Publié dans Le Quotidien d'Oran le 24 - 04 - 2019

La complexité de la crise politique que vit le pays oblige au report des élections présidentielles annoncées par le chef de l'Etat pour le 4 juillet prochain.
La conférence de « dialogue et de concertation » organisée lundi dernier, au palais des Nations de Club des pins a placé à la tête de ses exigences le report des élections présidentielles. Le rapport final de la rencontre a recommandé un report de « quelques semaines ». Maître Miloud Brahimi poussera la remarque jusqu'à rappeler, avec insistance, une évidence qui oblige à ne pas tenir des élections présidentielles dans à peine deux mois. «N'oubliez pas que les missions du chef de l'Etat prennent fin le 9 juillet prochain, il est impossible de tenir des élections le 4 du même moins. Sinon, on se demande si vous vivez réellement en Algérie ou ailleurs ? » Par ces propos, le bâtonnier a synthétisé une situation de crise qui mine le pays. L'Algérie vit, en effet, depuis deux mois, à un rythme effréné d'événements, les uns plus étonnants que les autres. Les pressions exercées sur Abdelkader Bensalah sont telles qu'il est permis de croire qu'il sera obligé de « rendre le tablier » dans peu de temps. A la question sur cette éventualité de départ d'un chef d'Etat décrié par tous les milieux, la réponse a été simple. « Bensalah est connu pour être un exécutant docile et discipliné, il ne peut pas dire non à ceux qui l'instruisent », est-il affirmé. Mais, disent nos sources, « tenir des élections le 4 juillet relève de l'impossible, on n'est même pas arrivé à s'entendre sur la mise en place d'une commission chargée de les organiser alors que c'est une condition sine qua non ». Bensalah n'a pas la tâche facile, d'autant qu'il se trouve face à un pouvoir qui ne propose pas mais ordonne. L'état-major de l'ANP ne rechigne sur aucun moyen pour arriver à tenir en main une situation qui risque de sombrer dans une « anarchie créatrice » périlleuse. Les faits et propos de tous les fronts renseignent, clairement, sur la gravité de la crise dans laquelle l'Algérie végète depuis deux mois. Elle en avait tous les ingrédients nécessaires. Les institutions de l'Etat n'arrivent pas à innover en matière de « changement démocratique ». Elles activent pour plaire à un « hirak » qui profère plus la manipulation que l'esprit d'une culture politique racée.

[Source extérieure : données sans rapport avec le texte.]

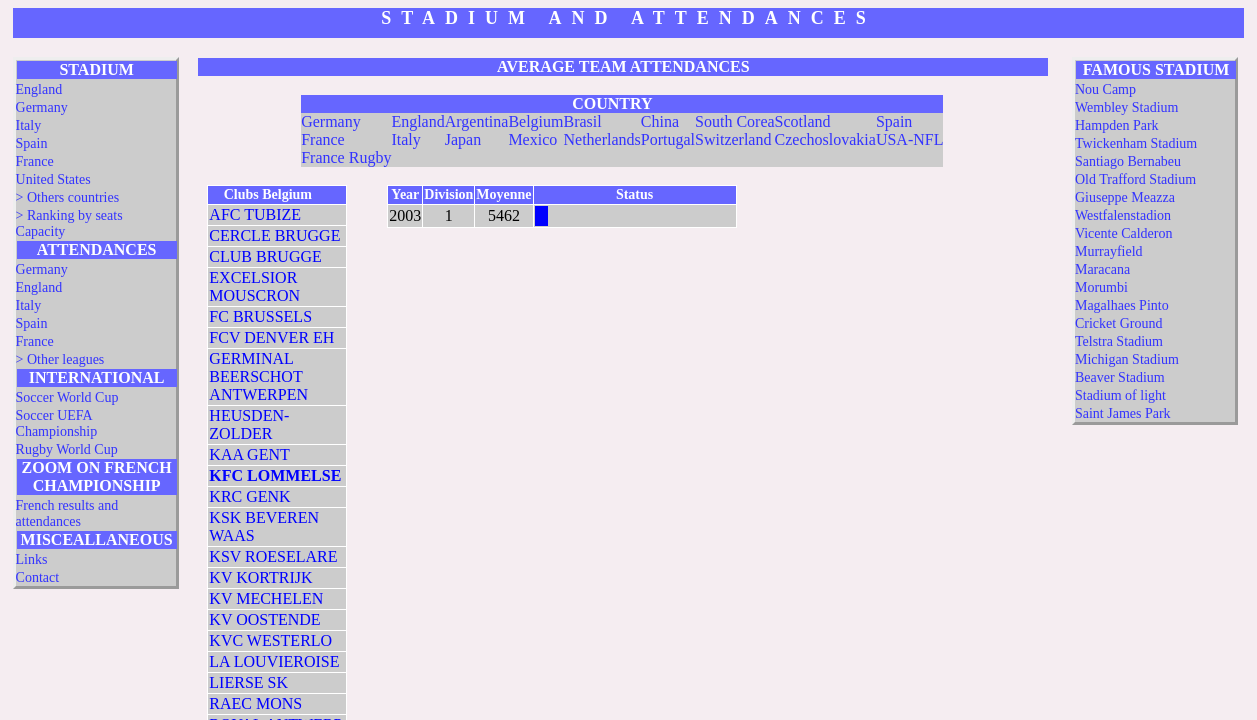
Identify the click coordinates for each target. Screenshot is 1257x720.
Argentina (477, 121)
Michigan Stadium (1127, 359)
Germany (42, 107)
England (39, 89)
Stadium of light (1120, 395)
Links (32, 559)
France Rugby (346, 157)
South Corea (735, 121)
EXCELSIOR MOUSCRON (254, 286)
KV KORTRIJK (260, 577)
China (660, 121)
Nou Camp (1105, 89)
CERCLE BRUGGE (274, 235)
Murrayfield (1109, 251)
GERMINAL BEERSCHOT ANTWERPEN (258, 376)
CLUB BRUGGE (265, 256)
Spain (32, 143)
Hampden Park (1117, 125)
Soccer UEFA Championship (57, 423)
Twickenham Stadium (1136, 143)
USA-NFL (910, 139)
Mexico (532, 139)
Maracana (1102, 269)
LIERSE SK (248, 682)
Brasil (583, 121)
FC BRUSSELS (260, 316)
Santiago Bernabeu (1128, 161)
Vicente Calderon (1124, 233)
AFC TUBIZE (255, 214)
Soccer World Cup (67, 397)
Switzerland (733, 139)
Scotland (803, 121)
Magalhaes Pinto (1122, 305)
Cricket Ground (1118, 323)
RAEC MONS (255, 703)
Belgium (535, 121)
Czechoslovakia (825, 139)
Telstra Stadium (1119, 341)
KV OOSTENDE (264, 619)
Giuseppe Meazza (1125, 197)
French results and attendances (67, 513)
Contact (38, 577)
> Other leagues (60, 359)
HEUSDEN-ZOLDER (249, 424)
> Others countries (68, 197)
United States (53, 179)
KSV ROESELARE (273, 556)
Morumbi (1101, 287)
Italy (29, 125)
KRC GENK (249, 496)
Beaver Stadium (1120, 377)
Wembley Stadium (1126, 107)
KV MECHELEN (266, 598)
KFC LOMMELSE (275, 475)
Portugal (668, 139)
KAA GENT (249, 454)
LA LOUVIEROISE (274, 661)
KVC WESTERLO (270, 640)
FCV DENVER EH (271, 337)
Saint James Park (1123, 413)
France (35, 161)
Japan (463, 139)
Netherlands (602, 139)
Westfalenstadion (1123, 215)
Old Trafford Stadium (1135, 179)
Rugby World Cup (67, 449)
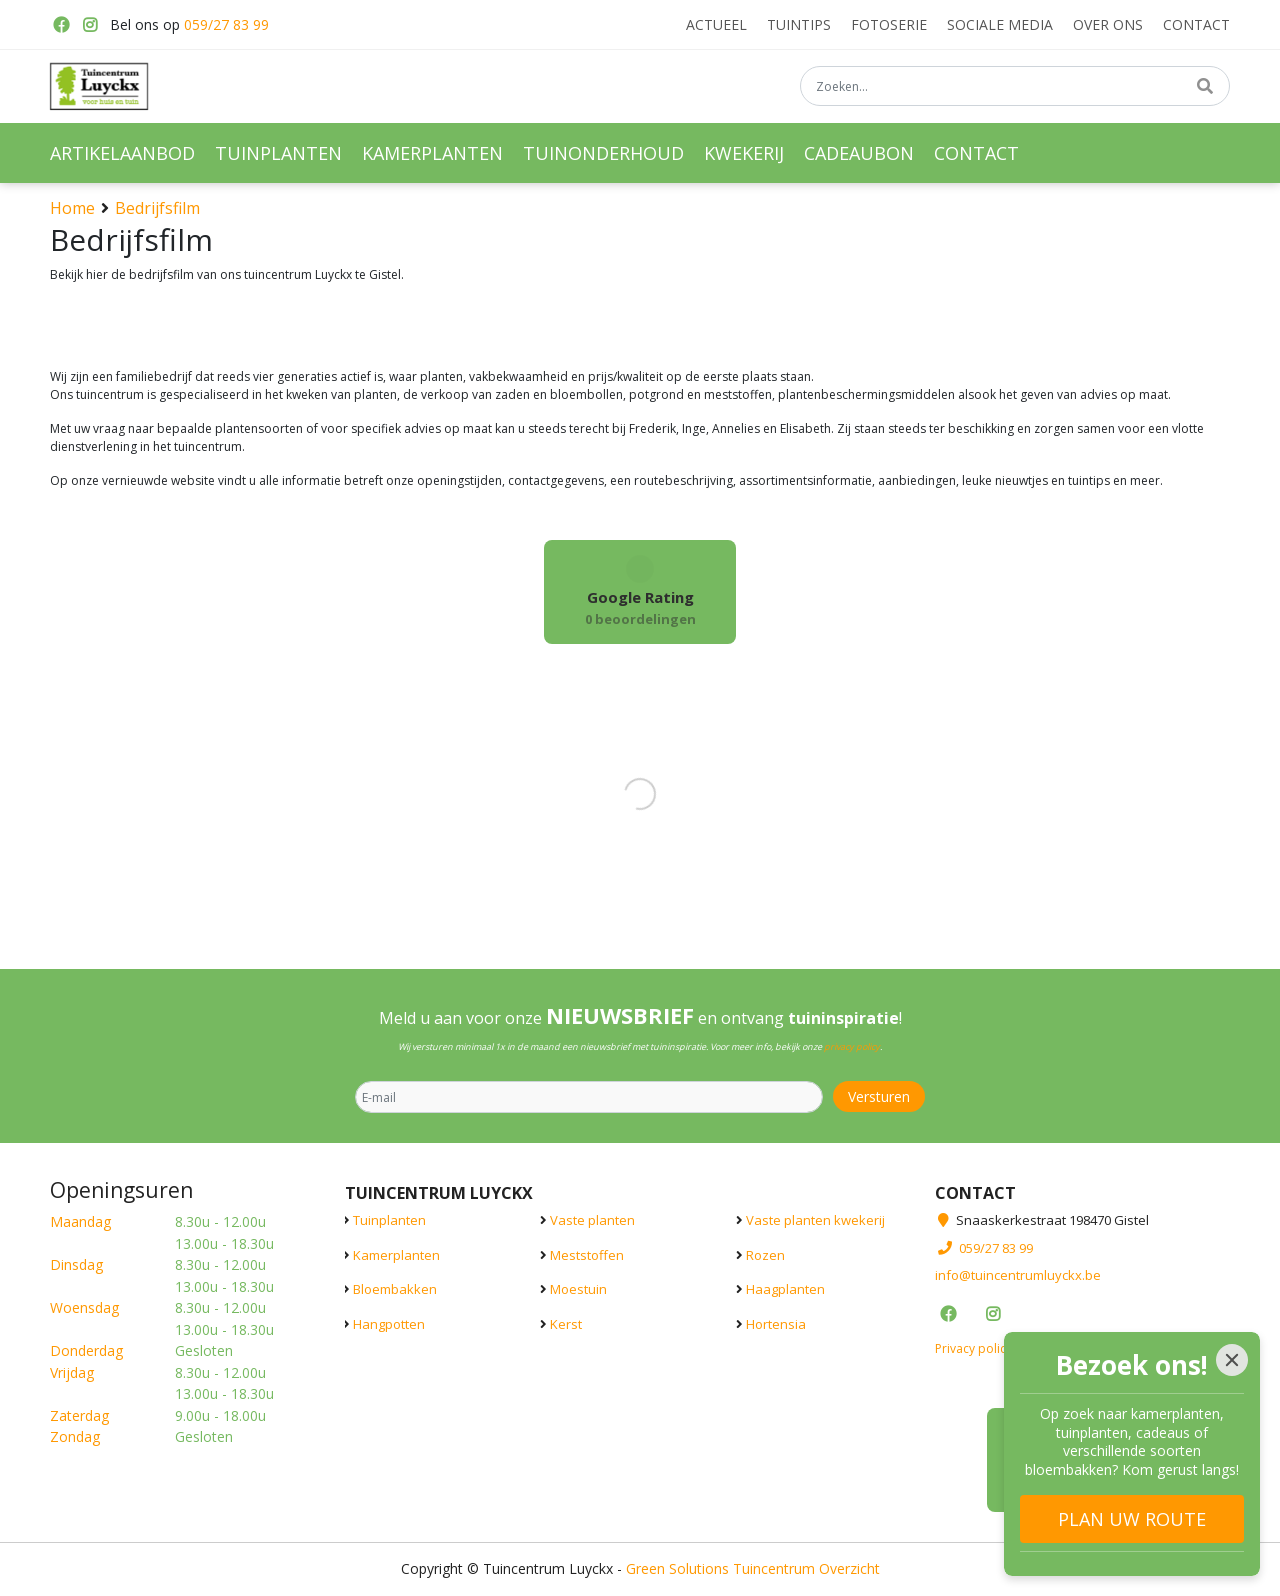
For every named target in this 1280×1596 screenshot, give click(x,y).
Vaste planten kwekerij (815, 1220)
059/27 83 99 (226, 24)
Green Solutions (677, 1568)
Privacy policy (973, 1348)
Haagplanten (785, 1289)
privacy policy (852, 1046)
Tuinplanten (389, 1220)
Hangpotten (389, 1324)
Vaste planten (592, 1220)
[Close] (1232, 1360)
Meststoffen (587, 1255)
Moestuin (578, 1289)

La justice répond aux appels de l'état-major de l'ANP
Le jour de la conférence que le secrétaire général de la présidence de la République a coordonnée, des hauts cadres ont reconnu de tels faits, en notant que « le peuple qui manifeste les vendredis et nettoie sur son passage est le même que celui qui jette ses poubelles sur les trottoirs de ses quartiers, s'énerve et casse tout pour un rien (…) ». Les tentatives de lynchage de certaines personnalités témoignent d'une haine vengeresse qui fait craindre le pire pour le pays. Il faut croire que tout est fait pour que « les foules » s'échauffent davantage. Les annonces de décisions de la gendarmerie nationale et de l'appareil judiciaire d'auditionner des hommes d'affaires pour de lourds délits frisent le sensationnel. Rendus publics avec fracas, les cas auditionnés et bien d'autres, le cas Ouyahia, ont pourtant été depuis longtemps au centre de discussions interminables de petites gens. Mais la justice a fait la sourde oreille et s'est tue sous le fallacieux prétexte qu'elle avait les mains liées par « des instructions venues d'en haut ». Il serait très grave de se contenter d'un tel état de fait pour disculper une institution qui a gravement failli à ses obligations. Les magistrats et avocats ont manqué de courage pour briser l'omerta. Le silence est une forme flagrante de complicité. Ils n'ont élevé leur voix qu'une fois le « hirak » sorti. Au regard de ce soudain emballement de l'appareil judiciaire pour auditionner des hommes d'affaires présumés mafieux, il est permis de douter de la légalité des procédures engagées. Des hommes de loi l'ont prouvé par le détail. Pis, les promesses de Gaïd Salah de l'ouverture de procès par effet rétroactif et les interpellations, les auditions et les détentions préventives en cascade, cachent mal l'existence d'une relation de cause à effet. L'action judiciaire qui a fait « tomber » des personnes connues par le commun des mortels pour être « des hommes de Toufik » est intervenue une semaine après le discours du chef d'état-major de l'ANP où il accusait nommément l'ex-patron du DRS de manipulations et complots avérés. L'agitation judiciaire concorde étroitement avec les appels pressants de l'état-major militaire de juger « le clan». Sinon comment expliquer que depuis le déclenchement de la contestation populaire, seul l'appareil judiciaire a retrouvé comme par enchantement, sa totale liberté jusqu'à convoquer un ancien premier-ministre Ouyahia - en soirée et en violation de la légalité.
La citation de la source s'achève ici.